Digimais S.A.
- Type: Sociedade Anônima
- Industry: Financial services
- Founded: 1981
- Headquarters: Porto Alegre, Rio Grande do Sul, Brazil
- Key people: Edir Macedo (owner) Aldemir Bendine (CEO), Cristiano Fraga, Joelson Boeira, Thiago Urbaneja, Fernanda Grecco Alves, Fernando Pajares, João Urbaneja
- Products: Banking
- Number of employees: 257
- Parent: Grupo Record
- Website: https://www.bancodigimais.com.br

= Banco Digimais =

Brazilian bank

Banco Digimais (styled Banco Digi+ in the logo), formerly Banco Renner, is a Brazilian bank founded in 1981 by the Renner family, based in Porto Alegre. It is owned by bishop-turned-businessman Edir Macedo and controlled by Grupo Record. The financial insttiution focuses on payday loans and financing of vehicles. It has seven branches in three states, over 100,000 customers and five key administrators (including Grupo Record), with a net profit of RS$1 billion in 2016.

The bank is specialized in car financing, being appointed as the fourth with the largest interest rate in 2025. In 2026, according to a team of experts appointed by Estadão, it was doing financial manoeuvres to hide a multi-million project.

== History ==
On 25 October 2009, Grupo Record, owner of RecordTV, announced its acquisition of 40% of the bank. In 2013, the Central Bank confirmed the operation, announcing that Edir Macedo and his wife, Ester Bezerra, are foreign investors, since they were domiciled abroad. But the percentage that was decreed increased from 40% to 49% due to adjustments since the parties decided to close the deal.

In July 2020, after approval from the Central Bank, Edir Macedo bought the rest of the bank's operating percentage from the Renner family. At the time, there was a plan to change its name, due to the association with its original owners and with retail outlet Renner, also founded by Grupo A. J. Renner and sold in 1965. On 13 July Sisbacen (Sistema de Informações do Banco Central = Centrla Bank Information System) officially announced its rename to Banco Digimais (Digi+ in the logo).

In January 2025, Banco Digimais announced an agreement to transfer its operational control from Edir Macedo to businessman Maurício Quadrado, a former Banco Master executive. However, the operation was vetoed by the Central Bank of Brazil in February 2026, after Banco Master and Will Bank's extrajudicial liquidation. The regulator justified the veto due to the financial institution's own crisis aggravating, which recorded accumulated net losses (including approximately R$744 million in 2022), and to the systemic risc associated to managers linked to liquidated institutions.

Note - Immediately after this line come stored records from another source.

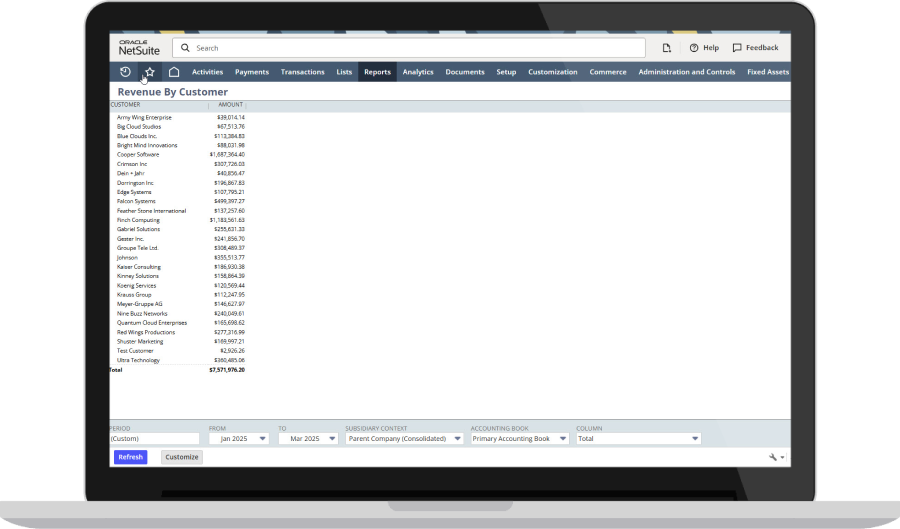Click the Oracle NetSuite logo
The width and height of the screenshot is (900, 529).
click(x=139, y=48)
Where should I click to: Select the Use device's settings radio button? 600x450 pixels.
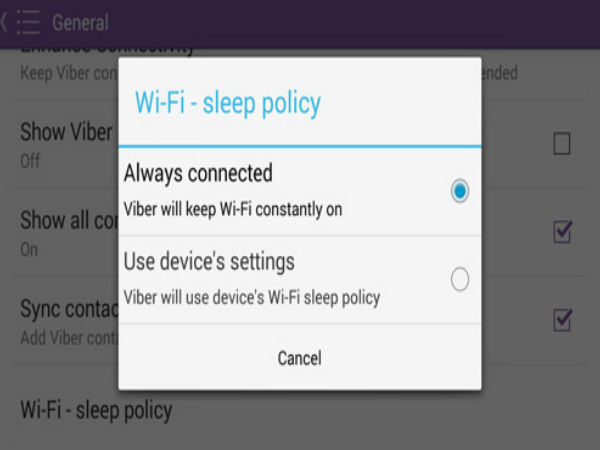[x=460, y=279]
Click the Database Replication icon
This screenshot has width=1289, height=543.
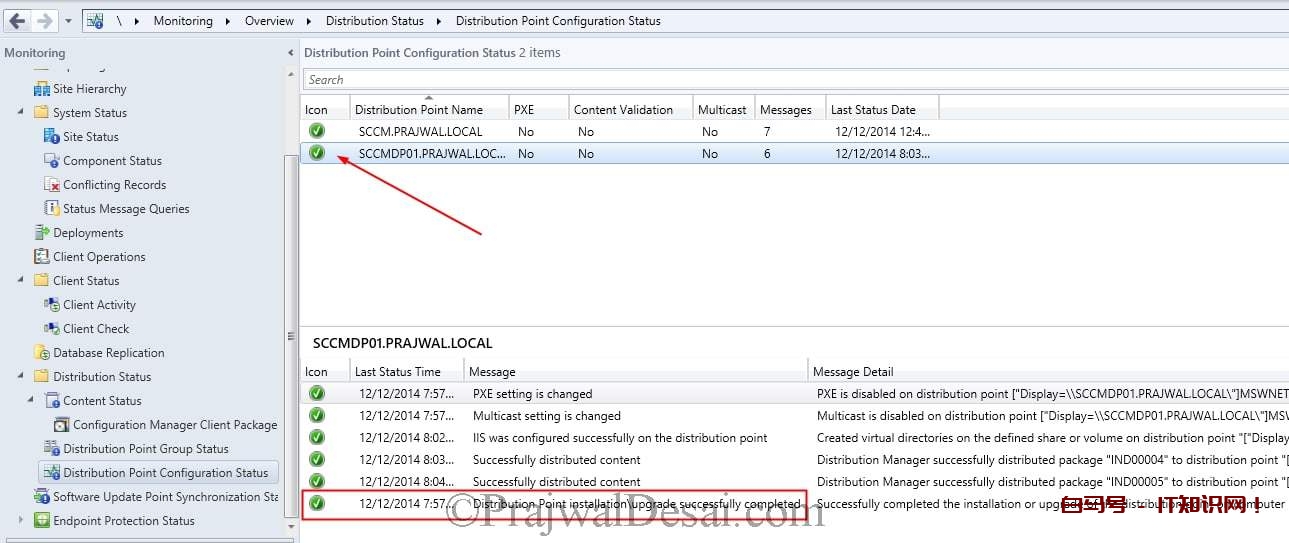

Operating irregularities came to light, with operations compared to those of banks such as Master, including the sale of fraudulent credit wallets, which ended up in Federal Justice. In early 2026, market estimates appointed that the it had a negative equity worth R$8,5 billion.

After the controversy, the bank was sold to BTG Pactual for an undisclosed sum; the group also owns Banco Pan, formerly of Grupo Silvio Santos. The deal depends of approval from the Central Bank and also from CADE. Since December 2025, its president is Aldemir Bendine, former president of Banco do Brasil and Petrobras.

On 23 June 2026, Banco Digimais was the target of Operação Miragem (Operation Mirage), triggered by the Federal Police to investigate suspicious crimes against the national financial system. The Federal Justice in São Paulo issued nine search warrants and the arrest and seizure of assets worth up to R$670 million from those being investigated.

That same day, the Rio de Janeiro State Accountability Office (TCE-RJ) opened a lawsuit to investigate the R$90 million injection from Cedae to Banco Digimais, target of a federal police operation.